■ What you are asked to do:
Read through the listing below and copy each line in which the word "handle" occurs.

■ Records supplied:
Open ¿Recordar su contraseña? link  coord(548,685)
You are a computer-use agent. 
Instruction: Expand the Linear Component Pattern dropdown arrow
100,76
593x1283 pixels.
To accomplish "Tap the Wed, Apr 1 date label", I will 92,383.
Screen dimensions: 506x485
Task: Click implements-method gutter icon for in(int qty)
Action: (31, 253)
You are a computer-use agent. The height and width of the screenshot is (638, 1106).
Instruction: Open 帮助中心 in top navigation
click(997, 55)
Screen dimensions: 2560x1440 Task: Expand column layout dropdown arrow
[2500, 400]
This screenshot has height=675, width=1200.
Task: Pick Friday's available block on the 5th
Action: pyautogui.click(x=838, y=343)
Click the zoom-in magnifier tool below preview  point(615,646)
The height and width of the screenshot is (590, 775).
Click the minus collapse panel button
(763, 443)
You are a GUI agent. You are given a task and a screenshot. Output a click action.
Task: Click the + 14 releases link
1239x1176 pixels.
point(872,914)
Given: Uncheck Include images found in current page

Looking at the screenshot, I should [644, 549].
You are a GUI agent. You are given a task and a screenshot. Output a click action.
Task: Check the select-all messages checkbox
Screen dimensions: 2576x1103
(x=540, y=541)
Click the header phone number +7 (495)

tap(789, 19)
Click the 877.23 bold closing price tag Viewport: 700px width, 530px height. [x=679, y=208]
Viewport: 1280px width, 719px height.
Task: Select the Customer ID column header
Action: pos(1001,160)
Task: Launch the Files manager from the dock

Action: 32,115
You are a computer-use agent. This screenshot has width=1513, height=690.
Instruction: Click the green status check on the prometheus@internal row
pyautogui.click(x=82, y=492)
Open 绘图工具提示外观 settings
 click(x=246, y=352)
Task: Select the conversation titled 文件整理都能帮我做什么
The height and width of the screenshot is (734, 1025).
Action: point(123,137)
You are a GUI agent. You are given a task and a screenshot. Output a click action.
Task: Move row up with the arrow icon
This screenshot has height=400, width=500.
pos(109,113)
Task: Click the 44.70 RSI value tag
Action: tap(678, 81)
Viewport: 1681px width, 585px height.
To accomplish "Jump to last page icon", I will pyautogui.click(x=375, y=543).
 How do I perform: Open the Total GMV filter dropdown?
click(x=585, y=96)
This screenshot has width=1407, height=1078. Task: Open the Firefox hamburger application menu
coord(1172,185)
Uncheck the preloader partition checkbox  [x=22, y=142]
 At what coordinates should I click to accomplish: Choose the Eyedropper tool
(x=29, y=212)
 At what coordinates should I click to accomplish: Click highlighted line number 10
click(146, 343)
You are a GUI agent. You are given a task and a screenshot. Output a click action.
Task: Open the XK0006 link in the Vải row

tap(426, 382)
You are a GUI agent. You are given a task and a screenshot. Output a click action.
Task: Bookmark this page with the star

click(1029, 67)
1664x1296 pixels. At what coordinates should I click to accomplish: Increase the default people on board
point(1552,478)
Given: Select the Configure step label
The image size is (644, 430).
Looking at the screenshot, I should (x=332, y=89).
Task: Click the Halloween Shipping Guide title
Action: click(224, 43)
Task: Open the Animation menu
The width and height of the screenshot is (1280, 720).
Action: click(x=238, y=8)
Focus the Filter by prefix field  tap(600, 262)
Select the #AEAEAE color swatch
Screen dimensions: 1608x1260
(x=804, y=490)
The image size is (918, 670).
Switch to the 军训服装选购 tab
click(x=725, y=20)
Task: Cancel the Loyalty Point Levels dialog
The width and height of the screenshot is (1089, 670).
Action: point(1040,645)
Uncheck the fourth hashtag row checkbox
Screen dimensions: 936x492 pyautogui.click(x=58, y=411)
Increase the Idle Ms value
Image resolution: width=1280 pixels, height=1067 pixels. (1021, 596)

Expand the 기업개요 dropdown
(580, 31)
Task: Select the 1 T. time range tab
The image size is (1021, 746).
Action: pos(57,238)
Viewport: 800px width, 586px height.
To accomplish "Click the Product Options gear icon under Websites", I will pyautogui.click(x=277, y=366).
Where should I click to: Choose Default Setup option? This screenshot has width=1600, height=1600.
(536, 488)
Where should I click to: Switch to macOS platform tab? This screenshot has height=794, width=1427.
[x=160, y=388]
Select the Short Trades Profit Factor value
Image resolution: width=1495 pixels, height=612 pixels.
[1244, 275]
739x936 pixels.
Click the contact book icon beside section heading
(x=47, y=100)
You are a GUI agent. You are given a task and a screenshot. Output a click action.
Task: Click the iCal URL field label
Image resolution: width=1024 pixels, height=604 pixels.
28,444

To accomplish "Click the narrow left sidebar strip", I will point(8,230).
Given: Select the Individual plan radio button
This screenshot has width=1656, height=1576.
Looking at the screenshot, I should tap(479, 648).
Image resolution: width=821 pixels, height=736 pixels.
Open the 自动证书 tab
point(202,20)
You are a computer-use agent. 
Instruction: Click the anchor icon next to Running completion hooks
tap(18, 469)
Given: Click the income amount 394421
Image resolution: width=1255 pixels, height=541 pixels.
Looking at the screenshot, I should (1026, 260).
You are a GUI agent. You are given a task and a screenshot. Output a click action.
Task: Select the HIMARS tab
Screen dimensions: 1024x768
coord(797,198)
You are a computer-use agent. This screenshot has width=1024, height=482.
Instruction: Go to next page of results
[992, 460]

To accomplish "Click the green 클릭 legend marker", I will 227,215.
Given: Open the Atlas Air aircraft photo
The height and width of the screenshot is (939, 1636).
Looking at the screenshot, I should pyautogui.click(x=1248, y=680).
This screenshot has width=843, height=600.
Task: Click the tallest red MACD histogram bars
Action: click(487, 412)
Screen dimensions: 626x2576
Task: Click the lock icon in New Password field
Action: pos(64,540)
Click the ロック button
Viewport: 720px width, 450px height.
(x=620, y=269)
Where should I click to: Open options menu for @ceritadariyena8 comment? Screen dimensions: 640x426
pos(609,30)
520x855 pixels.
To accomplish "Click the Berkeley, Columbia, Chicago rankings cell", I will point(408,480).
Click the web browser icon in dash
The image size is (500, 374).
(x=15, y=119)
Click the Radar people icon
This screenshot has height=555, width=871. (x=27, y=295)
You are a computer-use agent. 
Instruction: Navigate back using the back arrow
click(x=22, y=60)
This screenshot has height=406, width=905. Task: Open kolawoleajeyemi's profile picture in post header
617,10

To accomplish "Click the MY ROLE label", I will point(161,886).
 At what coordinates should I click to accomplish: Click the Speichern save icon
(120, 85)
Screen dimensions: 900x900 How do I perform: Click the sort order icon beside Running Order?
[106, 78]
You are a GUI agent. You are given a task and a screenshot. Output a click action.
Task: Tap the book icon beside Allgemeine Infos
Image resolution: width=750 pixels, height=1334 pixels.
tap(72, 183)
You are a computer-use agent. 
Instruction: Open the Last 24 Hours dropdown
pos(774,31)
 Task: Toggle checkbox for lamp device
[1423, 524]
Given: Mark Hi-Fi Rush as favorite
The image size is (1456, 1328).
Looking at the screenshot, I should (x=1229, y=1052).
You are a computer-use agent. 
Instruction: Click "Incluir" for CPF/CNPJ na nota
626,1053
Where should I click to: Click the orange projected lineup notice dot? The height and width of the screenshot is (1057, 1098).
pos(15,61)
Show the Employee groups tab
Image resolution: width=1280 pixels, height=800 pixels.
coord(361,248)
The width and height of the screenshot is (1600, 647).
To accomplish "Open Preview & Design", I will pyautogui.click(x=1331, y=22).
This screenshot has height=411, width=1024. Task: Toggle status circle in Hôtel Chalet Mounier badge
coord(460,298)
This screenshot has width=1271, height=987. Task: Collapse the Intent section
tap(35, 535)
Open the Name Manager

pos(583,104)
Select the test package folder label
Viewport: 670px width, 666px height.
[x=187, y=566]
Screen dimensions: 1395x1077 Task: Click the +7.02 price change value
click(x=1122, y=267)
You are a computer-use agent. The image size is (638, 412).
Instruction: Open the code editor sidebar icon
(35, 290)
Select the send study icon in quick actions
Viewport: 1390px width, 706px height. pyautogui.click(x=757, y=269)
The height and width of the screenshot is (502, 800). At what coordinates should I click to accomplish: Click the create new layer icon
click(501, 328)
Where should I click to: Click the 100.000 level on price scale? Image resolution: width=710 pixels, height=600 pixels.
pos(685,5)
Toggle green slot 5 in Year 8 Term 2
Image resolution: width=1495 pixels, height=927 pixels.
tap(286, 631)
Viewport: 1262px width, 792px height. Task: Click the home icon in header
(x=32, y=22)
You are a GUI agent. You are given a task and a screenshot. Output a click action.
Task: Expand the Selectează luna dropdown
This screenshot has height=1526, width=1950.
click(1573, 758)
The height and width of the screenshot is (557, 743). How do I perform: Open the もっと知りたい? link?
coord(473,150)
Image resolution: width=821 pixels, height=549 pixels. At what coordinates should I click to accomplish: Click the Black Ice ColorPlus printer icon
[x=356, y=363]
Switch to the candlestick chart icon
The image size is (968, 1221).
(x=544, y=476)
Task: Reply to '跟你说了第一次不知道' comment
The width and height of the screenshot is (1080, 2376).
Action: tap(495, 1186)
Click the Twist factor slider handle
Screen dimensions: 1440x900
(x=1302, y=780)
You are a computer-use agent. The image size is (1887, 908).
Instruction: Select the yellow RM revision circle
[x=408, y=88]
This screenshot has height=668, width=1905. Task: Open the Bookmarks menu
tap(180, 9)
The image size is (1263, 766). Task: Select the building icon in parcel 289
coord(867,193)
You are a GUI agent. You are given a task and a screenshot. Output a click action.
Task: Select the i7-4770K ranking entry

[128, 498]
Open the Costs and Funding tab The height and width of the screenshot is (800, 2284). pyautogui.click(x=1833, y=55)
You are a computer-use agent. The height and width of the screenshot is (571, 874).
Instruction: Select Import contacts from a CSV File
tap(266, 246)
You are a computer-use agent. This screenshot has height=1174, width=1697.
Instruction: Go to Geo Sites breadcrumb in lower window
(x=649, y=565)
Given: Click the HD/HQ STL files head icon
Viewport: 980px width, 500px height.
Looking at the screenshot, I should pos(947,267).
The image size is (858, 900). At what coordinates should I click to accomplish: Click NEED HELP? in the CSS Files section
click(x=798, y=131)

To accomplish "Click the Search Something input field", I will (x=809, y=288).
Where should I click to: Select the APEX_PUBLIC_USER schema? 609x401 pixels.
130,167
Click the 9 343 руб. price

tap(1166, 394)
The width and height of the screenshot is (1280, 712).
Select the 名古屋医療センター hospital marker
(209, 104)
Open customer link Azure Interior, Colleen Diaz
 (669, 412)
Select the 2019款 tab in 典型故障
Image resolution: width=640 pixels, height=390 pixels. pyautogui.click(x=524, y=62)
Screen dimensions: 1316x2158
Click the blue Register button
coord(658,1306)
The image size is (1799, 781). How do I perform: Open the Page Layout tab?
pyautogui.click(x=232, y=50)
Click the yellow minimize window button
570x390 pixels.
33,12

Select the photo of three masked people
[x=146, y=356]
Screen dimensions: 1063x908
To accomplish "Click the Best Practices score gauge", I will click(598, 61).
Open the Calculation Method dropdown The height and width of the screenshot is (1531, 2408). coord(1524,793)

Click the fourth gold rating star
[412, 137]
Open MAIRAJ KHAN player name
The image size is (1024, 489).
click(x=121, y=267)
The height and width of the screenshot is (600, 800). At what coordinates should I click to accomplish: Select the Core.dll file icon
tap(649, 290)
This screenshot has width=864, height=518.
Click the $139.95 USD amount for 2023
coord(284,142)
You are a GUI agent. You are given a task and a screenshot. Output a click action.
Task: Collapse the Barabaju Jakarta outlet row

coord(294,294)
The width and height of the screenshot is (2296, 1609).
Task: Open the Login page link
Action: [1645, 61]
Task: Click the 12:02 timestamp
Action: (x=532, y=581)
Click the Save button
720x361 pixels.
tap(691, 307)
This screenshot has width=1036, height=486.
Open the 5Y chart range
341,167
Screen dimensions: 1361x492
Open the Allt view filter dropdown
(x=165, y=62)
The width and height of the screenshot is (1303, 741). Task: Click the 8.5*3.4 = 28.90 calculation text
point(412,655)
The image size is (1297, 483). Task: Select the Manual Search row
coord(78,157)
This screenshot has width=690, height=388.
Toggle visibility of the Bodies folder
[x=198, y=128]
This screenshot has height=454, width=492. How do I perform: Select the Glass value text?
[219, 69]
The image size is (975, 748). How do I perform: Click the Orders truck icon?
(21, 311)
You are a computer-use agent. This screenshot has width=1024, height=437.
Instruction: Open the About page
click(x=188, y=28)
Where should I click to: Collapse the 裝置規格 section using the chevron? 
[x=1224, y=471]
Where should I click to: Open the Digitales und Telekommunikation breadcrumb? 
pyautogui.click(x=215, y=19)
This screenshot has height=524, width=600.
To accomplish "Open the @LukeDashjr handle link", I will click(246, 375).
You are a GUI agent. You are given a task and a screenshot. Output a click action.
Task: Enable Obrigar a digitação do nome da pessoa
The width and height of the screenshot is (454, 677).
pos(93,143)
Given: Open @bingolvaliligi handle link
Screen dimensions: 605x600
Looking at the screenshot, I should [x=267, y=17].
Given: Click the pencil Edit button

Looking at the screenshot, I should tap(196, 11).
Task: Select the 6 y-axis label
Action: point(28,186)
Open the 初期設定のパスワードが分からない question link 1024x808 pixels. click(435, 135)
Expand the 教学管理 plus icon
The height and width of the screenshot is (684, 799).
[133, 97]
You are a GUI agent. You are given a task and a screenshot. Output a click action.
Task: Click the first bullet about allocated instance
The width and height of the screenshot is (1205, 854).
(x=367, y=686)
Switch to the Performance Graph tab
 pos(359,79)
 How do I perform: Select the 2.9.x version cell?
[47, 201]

■ Exercise output:
Click the Twist factor slider handle
To accomplish "Open the @LukeDashjr handle link", I will click(246, 375).
Given: Open @bingolvaliligi handle link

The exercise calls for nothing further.